Krypto-Währung fokussierter Ökonom Timothy Peterson hat eine bemerkenswerte Bewertung zu den möglichen Preisbewegungen von Bitcoin in einem Umfeld mit hohen Zinsen abgegeben. Peterson analysierte die historische Leistung von Bitcoin, nachdem die High Yield ( hochverzinslichen) Zinssätze in den USA die 8 % überschritten haben.
Laut Peterson wurden seit 2010 ähnliche Zinssatzniveaus 38 Mal beobachtet. In den drei Monaten nach diesen Zeiträumen stieg Bitcoin um 71 %. Während dieser Zeiträume wurde der Mediangewinn mit 31 % berechnet, während der größte Verlust auf 16 % begrenzt blieb.
Laut dem Ökonomen deuten diese Daten darauf hin, dass Bitcoin in den nächsten 90 Tagen zwischen 75.000 und 138.000 Dollar gehandelt werden könnte.

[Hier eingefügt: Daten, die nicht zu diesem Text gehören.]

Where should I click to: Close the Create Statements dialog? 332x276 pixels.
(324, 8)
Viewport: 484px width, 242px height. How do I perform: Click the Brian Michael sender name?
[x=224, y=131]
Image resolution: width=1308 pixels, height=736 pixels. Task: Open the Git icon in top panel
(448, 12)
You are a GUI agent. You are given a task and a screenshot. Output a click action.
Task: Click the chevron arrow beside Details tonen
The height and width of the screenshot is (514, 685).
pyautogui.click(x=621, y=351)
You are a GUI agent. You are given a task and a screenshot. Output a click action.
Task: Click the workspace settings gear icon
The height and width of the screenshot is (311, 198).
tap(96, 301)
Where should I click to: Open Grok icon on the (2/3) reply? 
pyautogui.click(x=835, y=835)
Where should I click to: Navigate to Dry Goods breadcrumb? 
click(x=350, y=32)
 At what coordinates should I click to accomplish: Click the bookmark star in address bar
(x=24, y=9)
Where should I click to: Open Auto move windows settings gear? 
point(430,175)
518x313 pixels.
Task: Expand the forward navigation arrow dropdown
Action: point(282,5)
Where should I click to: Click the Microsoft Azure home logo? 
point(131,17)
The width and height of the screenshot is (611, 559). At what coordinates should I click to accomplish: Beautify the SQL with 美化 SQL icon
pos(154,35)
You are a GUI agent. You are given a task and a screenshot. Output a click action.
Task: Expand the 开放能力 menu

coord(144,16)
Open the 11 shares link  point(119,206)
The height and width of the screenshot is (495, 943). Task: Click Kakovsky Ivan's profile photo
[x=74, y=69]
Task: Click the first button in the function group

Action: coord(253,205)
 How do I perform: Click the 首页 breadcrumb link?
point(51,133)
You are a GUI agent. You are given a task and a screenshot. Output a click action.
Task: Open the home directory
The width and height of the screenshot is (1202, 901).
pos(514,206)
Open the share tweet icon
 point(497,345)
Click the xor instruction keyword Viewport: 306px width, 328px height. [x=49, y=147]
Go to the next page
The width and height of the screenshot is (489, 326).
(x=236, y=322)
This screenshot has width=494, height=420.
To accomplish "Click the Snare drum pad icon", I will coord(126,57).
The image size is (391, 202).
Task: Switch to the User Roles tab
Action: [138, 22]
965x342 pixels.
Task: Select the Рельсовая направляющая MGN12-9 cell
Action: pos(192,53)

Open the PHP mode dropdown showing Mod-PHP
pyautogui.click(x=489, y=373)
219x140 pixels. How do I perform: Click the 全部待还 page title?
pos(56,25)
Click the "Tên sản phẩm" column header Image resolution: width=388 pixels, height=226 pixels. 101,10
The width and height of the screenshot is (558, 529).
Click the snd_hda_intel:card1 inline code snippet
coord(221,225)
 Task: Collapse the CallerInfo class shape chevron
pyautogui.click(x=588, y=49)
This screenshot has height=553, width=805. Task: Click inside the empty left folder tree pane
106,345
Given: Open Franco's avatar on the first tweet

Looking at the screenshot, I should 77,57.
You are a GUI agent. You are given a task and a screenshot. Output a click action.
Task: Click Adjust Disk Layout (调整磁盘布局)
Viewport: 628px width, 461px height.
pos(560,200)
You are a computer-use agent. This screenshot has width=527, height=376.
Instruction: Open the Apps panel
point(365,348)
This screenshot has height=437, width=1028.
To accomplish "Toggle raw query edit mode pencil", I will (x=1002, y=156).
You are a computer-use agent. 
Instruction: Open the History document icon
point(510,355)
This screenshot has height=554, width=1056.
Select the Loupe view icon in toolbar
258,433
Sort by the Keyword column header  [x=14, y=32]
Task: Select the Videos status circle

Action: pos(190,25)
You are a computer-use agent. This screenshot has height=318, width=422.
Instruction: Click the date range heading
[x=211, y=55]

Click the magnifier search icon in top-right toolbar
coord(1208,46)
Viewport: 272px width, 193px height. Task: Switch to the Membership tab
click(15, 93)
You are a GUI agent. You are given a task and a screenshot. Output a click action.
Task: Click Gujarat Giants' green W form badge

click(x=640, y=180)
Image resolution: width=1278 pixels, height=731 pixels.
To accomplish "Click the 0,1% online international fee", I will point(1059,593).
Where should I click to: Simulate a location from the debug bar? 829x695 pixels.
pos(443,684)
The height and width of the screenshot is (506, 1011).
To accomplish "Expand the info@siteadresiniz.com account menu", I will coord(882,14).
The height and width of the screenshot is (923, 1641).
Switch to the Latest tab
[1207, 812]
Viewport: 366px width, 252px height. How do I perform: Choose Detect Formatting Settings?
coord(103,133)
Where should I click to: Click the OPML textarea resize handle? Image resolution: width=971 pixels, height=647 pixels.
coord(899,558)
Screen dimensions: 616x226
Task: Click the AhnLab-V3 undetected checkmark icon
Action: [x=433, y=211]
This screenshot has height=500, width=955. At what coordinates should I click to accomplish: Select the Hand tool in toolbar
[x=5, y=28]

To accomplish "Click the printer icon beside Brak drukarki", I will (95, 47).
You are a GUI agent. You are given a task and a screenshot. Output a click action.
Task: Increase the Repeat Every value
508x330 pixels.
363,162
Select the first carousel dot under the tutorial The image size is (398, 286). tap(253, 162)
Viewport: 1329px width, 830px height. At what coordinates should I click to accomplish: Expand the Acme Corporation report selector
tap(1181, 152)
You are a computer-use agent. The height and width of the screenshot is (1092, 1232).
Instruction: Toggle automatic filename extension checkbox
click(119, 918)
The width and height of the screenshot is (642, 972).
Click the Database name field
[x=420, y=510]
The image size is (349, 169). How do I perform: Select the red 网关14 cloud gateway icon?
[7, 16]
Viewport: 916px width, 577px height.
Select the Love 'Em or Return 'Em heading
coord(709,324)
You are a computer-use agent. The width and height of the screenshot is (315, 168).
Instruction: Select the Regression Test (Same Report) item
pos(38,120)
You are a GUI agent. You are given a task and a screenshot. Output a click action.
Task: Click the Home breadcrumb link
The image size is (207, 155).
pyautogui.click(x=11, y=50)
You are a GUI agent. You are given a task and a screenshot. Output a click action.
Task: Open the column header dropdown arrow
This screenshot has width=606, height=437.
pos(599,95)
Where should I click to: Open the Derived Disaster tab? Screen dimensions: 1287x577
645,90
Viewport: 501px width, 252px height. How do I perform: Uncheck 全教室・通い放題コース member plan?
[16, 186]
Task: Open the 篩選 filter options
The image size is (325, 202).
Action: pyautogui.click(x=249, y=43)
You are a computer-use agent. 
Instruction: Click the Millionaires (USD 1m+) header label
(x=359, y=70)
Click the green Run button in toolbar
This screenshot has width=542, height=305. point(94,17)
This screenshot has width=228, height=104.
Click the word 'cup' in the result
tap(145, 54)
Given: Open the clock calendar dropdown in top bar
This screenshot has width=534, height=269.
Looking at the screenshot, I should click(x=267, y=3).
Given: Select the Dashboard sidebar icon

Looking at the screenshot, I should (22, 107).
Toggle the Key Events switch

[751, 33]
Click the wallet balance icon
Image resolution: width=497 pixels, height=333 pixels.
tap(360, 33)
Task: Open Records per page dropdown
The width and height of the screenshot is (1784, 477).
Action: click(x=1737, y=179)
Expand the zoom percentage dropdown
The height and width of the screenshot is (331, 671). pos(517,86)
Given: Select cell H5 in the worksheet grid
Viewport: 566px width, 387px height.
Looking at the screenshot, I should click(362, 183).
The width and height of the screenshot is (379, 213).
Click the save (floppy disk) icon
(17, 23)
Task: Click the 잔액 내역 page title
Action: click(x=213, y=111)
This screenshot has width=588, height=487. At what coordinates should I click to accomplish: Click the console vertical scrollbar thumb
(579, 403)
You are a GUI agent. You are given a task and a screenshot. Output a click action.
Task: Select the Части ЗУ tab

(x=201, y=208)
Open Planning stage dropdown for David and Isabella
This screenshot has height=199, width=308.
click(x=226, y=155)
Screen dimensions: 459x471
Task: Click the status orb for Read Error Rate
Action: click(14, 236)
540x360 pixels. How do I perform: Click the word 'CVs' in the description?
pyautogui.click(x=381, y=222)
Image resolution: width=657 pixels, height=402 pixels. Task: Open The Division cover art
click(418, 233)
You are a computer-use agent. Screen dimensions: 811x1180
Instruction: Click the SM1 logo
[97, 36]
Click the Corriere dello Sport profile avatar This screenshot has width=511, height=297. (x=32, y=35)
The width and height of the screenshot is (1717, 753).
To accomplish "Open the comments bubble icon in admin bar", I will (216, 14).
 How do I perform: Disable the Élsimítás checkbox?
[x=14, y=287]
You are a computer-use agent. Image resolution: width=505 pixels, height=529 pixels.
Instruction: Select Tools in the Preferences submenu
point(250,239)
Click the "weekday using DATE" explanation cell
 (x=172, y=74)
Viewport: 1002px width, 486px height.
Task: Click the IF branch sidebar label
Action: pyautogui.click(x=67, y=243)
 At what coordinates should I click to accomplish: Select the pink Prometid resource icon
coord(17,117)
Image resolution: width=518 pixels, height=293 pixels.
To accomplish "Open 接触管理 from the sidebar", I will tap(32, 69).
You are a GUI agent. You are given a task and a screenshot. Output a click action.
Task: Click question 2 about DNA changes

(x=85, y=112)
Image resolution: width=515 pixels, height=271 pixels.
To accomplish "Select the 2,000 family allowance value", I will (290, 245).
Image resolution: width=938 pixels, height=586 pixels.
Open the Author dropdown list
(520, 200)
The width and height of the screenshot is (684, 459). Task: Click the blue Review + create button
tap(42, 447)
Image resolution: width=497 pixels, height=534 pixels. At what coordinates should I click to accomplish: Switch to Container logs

Peterson wies außerdem darauf hin, dass die Korrelation zwischen Bitcoin und dem US-Dollar historische Höhen erreicht hat. Er betonte, dass diese Beziehung nicht kausal ist, sondern die makroökonomischen Bedingungen widerspiegelt, die beide Vermögenswerte beeinflussen. Ab dem Jahr 2024 äußerte er, dass sich diese Korrelation umgekehrt hat. Bitcoin und High Yield-Zinssätze, die zuvor in entgegengesetzte Richtungen tendierten, reagieren nun auf dieselben wirtschaftlichen Stressfaktoren: straffere Liquidität, hohe reale Zinssätze und eine Tendenz zur globalen Risikoaversion.
Am Ende der Bewertung von Peterson prognostizierte er, dass Bitcoin aufgrund des Rückgangs der realen Zinsen und der Rückkehr von Liquidität in die Märkte von dieser Korrelation abweichen und wieder steigen wird.